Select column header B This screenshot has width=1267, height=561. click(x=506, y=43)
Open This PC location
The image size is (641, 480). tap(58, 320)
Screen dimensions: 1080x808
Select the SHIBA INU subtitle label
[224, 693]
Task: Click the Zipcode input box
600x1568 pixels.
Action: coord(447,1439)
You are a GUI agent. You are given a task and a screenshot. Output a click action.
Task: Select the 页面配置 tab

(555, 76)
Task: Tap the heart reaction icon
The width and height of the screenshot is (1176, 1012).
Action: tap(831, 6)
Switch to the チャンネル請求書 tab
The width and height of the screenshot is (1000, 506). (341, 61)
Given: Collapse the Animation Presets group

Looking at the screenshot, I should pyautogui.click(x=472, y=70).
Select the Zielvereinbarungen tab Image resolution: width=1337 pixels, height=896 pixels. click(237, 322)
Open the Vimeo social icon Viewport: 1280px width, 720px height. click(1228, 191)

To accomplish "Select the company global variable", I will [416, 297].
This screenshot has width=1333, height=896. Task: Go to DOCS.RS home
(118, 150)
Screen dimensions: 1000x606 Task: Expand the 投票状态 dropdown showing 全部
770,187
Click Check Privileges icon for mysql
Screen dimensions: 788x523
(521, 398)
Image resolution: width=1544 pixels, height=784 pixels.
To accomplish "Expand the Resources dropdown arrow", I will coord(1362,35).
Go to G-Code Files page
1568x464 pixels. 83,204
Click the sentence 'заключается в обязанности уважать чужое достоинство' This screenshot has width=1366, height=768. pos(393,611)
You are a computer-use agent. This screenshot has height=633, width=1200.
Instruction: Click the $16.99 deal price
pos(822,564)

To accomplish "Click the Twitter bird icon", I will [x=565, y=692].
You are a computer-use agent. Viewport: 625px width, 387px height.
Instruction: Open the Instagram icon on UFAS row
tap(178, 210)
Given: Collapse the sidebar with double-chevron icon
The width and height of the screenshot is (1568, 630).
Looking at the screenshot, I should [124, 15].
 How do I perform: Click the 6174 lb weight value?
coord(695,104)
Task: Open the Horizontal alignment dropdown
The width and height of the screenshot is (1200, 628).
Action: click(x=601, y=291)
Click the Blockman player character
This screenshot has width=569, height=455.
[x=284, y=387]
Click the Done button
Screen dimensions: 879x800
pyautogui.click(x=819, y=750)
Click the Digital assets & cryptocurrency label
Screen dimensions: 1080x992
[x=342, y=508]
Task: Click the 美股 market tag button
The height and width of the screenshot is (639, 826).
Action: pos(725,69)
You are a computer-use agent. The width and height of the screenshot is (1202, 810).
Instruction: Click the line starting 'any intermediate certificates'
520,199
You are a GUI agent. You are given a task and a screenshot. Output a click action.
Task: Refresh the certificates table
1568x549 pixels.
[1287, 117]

★ ★ ★ ★ ★

Every line of the material above should be transcribed as it stands.

TASK RESPONSE:
Select column header B This screenshot has width=1267, height=561. click(x=506, y=43)
Open This PC location
The image size is (641, 480). tap(58, 320)
Screen dimensions: 1080x808
Select the SHIBA INU subtitle label
[224, 693]
Task: Click the Zipcode input box
600x1568 pixels.
Action: coord(447,1439)
You are a GUI agent. You are given a task and a screenshot. Output a click action.
Task: Select the 页面配置 tab

(555, 76)
Task: Tap the heart reaction icon
The width and height of the screenshot is (1176, 1012).
Action: tap(831, 6)
Switch to the チャンネル請求書 tab
The width and height of the screenshot is (1000, 506). (341, 61)
Given: Collapse the Animation Presets group

Looking at the screenshot, I should pyautogui.click(x=472, y=70).
Select the Zielvereinbarungen tab Image resolution: width=1337 pixels, height=896 pixels. click(237, 322)
Open the Vimeo social icon Viewport: 1280px width, 720px height. click(1228, 191)

To accomplish "Select the company global variable", I will [416, 297].
This screenshot has width=1333, height=896. Task: Go to DOCS.RS home
(118, 150)
Screen dimensions: 1000x606 Task: Expand the 投票状态 dropdown showing 全部
770,187
Click Check Privileges icon for mysql
Screen dimensions: 788x523
(521, 398)
Image resolution: width=1544 pixels, height=784 pixels.
To accomplish "Expand the Resources dropdown arrow", I will coord(1362,35).
Go to G-Code Files page
1568x464 pixels. 83,204
Click the sentence 'заключается в обязанности уважать чужое достоинство' This screenshot has width=1366, height=768. pos(393,611)
You are a computer-use agent. This screenshot has height=633, width=1200.
Instruction: Click the $16.99 deal price
pos(822,564)

To accomplish "Click the Twitter bird icon", I will [x=565, y=692].
You are a computer-use agent. Viewport: 625px width, 387px height.
Instruction: Open the Instagram icon on UFAS row
tap(178, 210)
Given: Collapse the sidebar with double-chevron icon
The width and height of the screenshot is (1568, 630).
Looking at the screenshot, I should [124, 15].
 How do I perform: Click the 6174 lb weight value?
coord(695,104)
Task: Open the Horizontal alignment dropdown
The width and height of the screenshot is (1200, 628).
Action: click(x=601, y=291)
Click the Blockman player character
This screenshot has width=569, height=455.
[x=284, y=387]
Click the Done button
Screen dimensions: 879x800
pyautogui.click(x=819, y=750)
Click the Digital assets & cryptocurrency label
Screen dimensions: 1080x992
[x=342, y=508]
Task: Click the 美股 market tag button
The height and width of the screenshot is (639, 826).
Action: pos(725,69)
You are a computer-use agent. The width and height of the screenshot is (1202, 810).
Instruction: Click the line starting 'any intermediate certificates'
520,199
You are a GUI agent. You are given a task and a screenshot. Output a click action.
Task: Refresh the certificates table
1568x549 pixels.
[1287, 117]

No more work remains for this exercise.